Even an organization that lacks standing to sue on its own behalf may prosecute a suit on behalf of its members. This " representational standing" introduces an additional layer of analytical complexity. " [A]n association has standing to bring suit on behalf of its members when: (a) its members would otherwise have standing to sue in their own right; (b) the interests it seeks to protect are germane to the organization's purpose; and (c) neither the claim asserted nor the relief requested requires the participation of individual members in the lawsuit." International Union, United Auto., Aerospace and Agr. Implement Workers of America v. Brock, 477 U.S. 274, 282, 106 S.Ct. 2523, 91 L.Ed.2d 228 (1986), quoting Hunt v. Washington State Apple Advertising Comm'n, 432 U.S. 333, 343, 97 S.Ct. 2434, 53 L.Ed.2d 383 (1977).

In order to establish standing to sue in their own right, the individual members of an organization must be able to demonstrate the requirements for Article III standing: injury, causation, and redressability. See Friends of the Earth v. Laidlaw Envt'l Services, Inc., 528 U.S. 167, 181-83, 120 S.Ct. 693, 145 L.Ed.2d 610 (2000). The organization must show that the interests that it seeks to represent are related to its goals as an organization. In order to establish that the participation of individual members is not required, the organization must show that there is no conflict of interest or diversity of views that would prevent the organization from effectively representing its membership. Participation of individual members is required where " essential to a proper understanding and resolution of their ... claims." Harris v. McRae, 448 U.S. 297, 320-21, 100 S.Ct. 2671, 65 L.Ed.2d 784 (1980). In Harris v. McRae, associational standing was denied on the grounds that the suit required the participation of individual members because a free exercise claim involves a showing that the challenged statute would have a coercive effect on the individual members' practice of religion. Id.

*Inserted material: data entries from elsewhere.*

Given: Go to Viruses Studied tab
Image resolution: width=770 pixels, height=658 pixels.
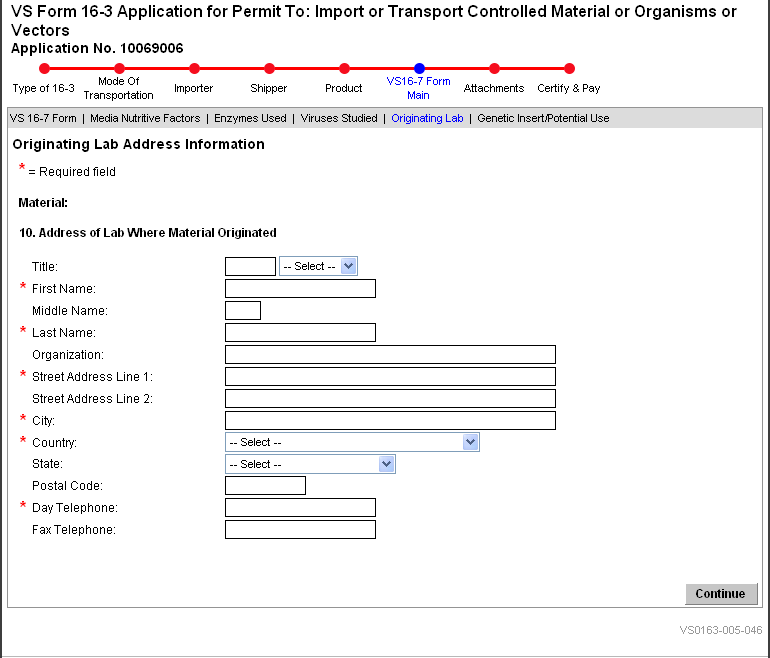Looking at the screenshot, I should (x=339, y=118).
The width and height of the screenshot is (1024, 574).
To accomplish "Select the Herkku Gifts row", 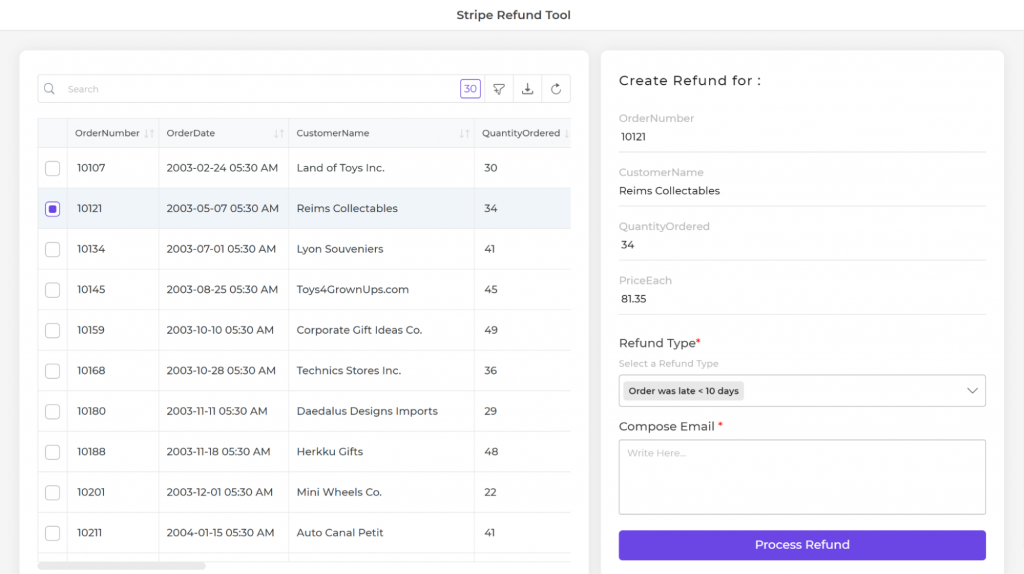I will (x=330, y=452).
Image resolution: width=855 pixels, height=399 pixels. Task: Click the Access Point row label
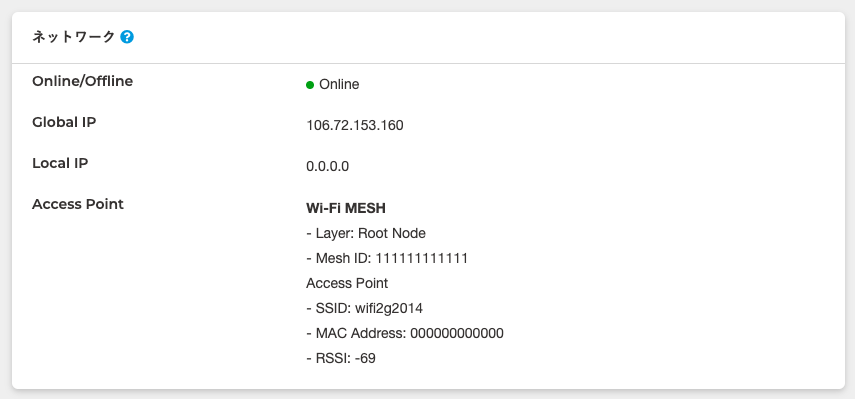point(78,204)
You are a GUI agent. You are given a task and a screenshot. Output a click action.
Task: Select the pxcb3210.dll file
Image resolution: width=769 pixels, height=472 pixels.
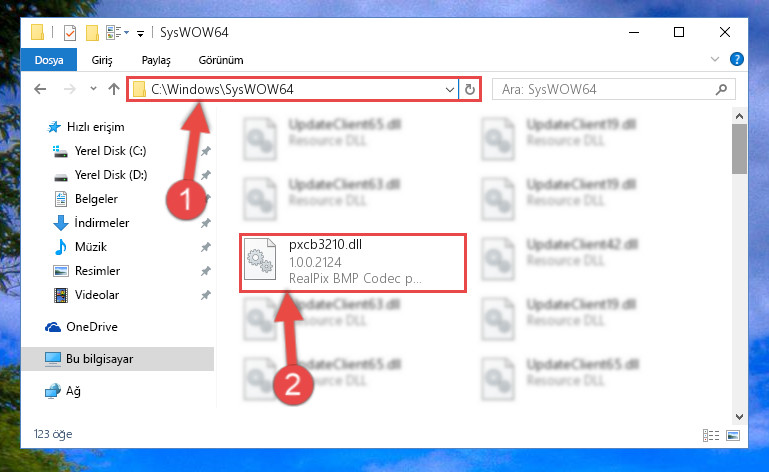(x=353, y=262)
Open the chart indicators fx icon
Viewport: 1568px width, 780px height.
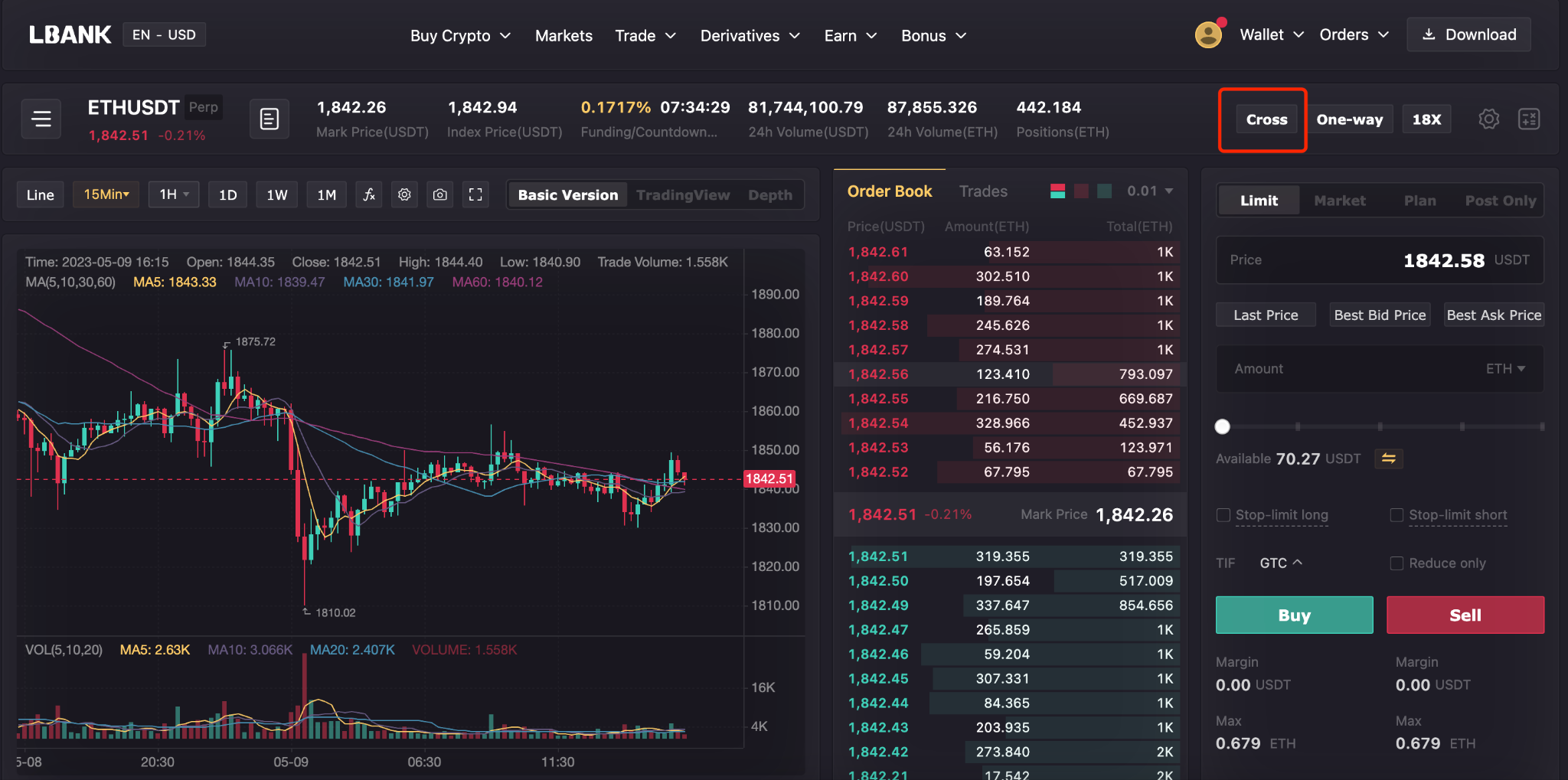click(x=369, y=194)
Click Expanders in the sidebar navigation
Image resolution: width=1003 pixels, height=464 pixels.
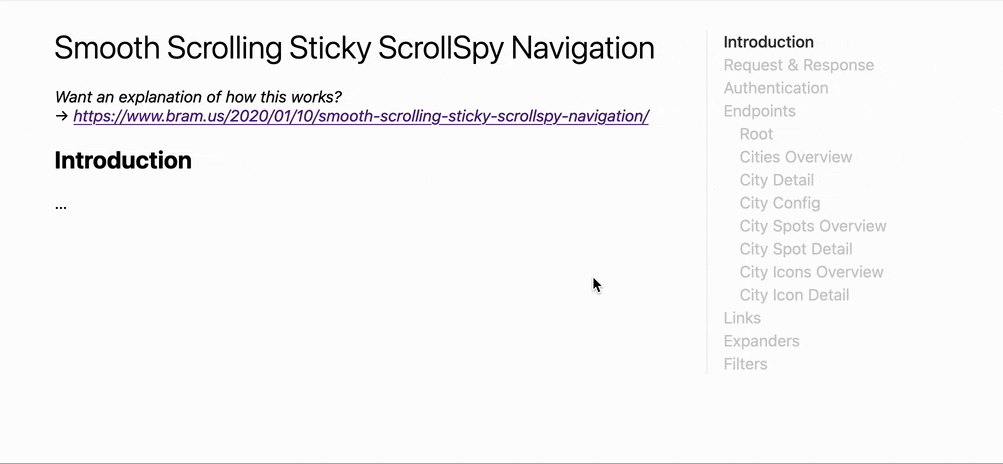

D. Subject Matter Jurisdiction

For a case to come within the diversity statute there must be complete diversity among all parties; that is, no named plaintiff and no named defendant may be citizens of the same state. See Strawbridge v. Curtiss, 7 U.S. (3 Cranch) 267, 2 L.Ed. 435 (1806). The test for determining the existence of diversity jurisdiction is generally " the citizenship of real parties to the controversy." See Navarro Savings Ass'n v. Lee, 446 U.S. 458, 461, 100 S.Ct. 1779, 64 L.Ed.2d 425 (1980). The real parties to a controversy are those who will be affected in a real and substantial way by the outcome of the litigation. See Arkwright-Boston Manufacturers Mutual Insurance Co. v. Truck Insurance Exchange, 979 F.Supp. 155, 160-61 (E.D.N.Y.1997), aff'd on these grounds, 173 F.3d 843 (2d Cir.1999); see also Airlines Reporting Corp. v. S and N Travel, Inc., 58 F.3d 857 (2d Cir.1995).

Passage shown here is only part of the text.